M. Erdogan et la délégation qui l'accompagne ont quitté Riyad mercredi et ont été accueillis à l'aéroport international King Khalid par le gouverneur adjoint de la région de Riyad, le prince Mohammed bin Abdulrahman bin Abdulaziz.

Une déclaration conjointe turco-saoudienne publiée à la suite de la visite a salué les mesures prises par le gouvernement syrien pour préserver l'intégrité territoriale du pays et promouvoir la paix civile.

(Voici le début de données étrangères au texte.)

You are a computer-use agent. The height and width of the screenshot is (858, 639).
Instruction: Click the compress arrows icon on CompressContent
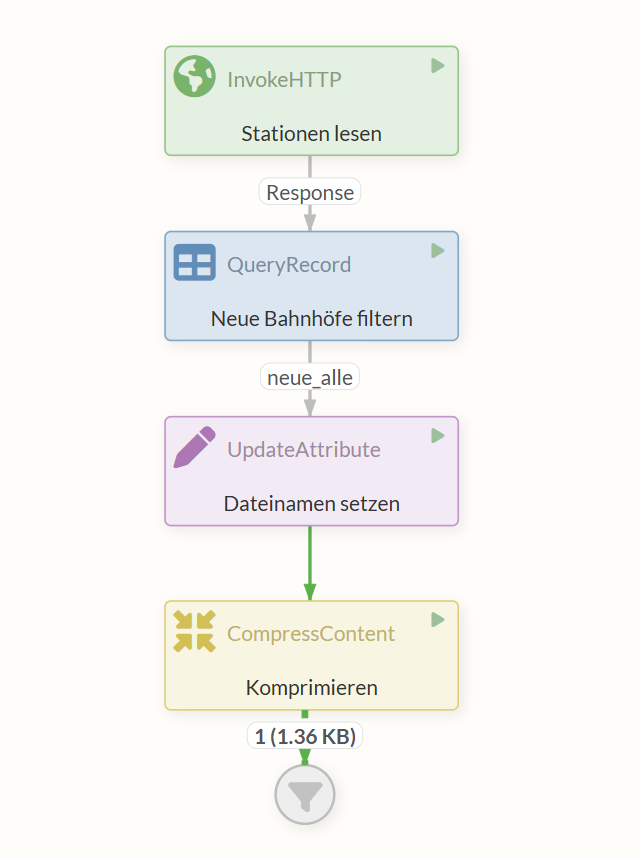(x=193, y=631)
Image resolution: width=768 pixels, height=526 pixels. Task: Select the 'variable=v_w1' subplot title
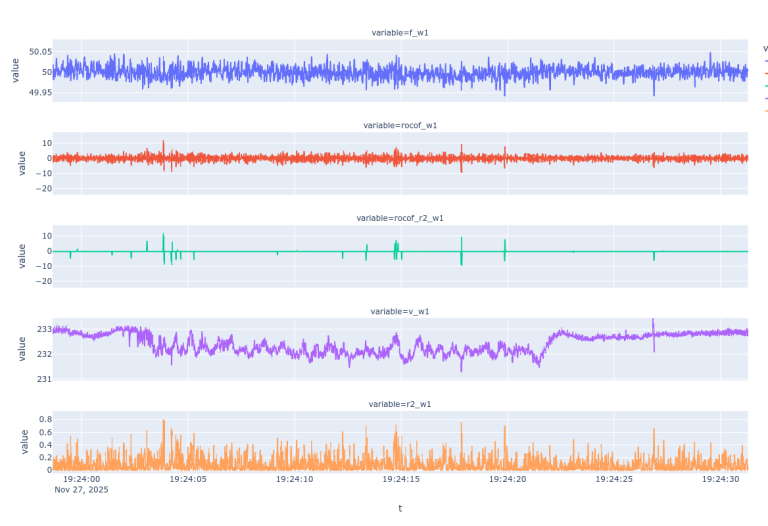point(400,311)
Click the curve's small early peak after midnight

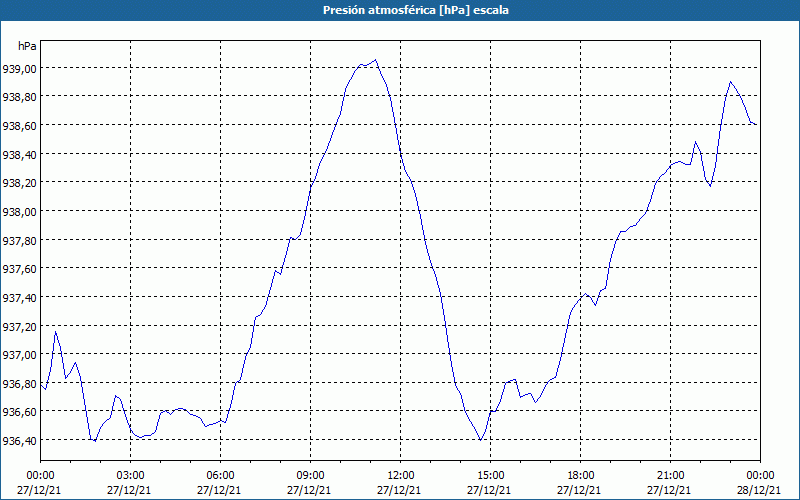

Elle condamne également les violations israéliennes du territoire syrien et exige le retrait immédiat d'Israël de tous les territoires syriens occupés.

La déclaration appelle également au rétablissement de la paix et de la stabilité au Soudan, dans les territoires palestiniens et au Yémen.

Elle condamne les agressions israéliennes à Gaza et appelle à un cessez-le-feu et à la fin de l'occupation israélienne.

La Turquie a salué les efforts déployés par l'Arabie saoudite pour résoudre la crise yéménite, ainsi que l'organisation par le Royaume d'un dialogue inclusif à Riyad, réunissant toutes les factions du sud du Yémen.

Les deux pays ont insisté sur la nécessité de lutter contre tout soutien à des entités internes au Yémen qui visent à porter atteinte à sa sécurité et à sa stabilité.

L'Arabie saoudite et la Turquie ont également insisté sur la nécessité de lancer un processus politique dirigé par le Soudan à travers un gouvernement civil, selon le communiqué.

Plus tôt dans la journée de mardi, le prince héritier a reçu M. Erdogan au palais Al-Yamamah à Riyad, où les deux dirigeants se sont entretenus.

Le dirigeant turc a été accueilli par le gouverneur adjoint de la région de Riyad, le prince Mohammed bin Abdulrahman bin Abdulaziz, et d'autres hauts responsables saoudiens à son arrivée à l'aéroport international King Khalid.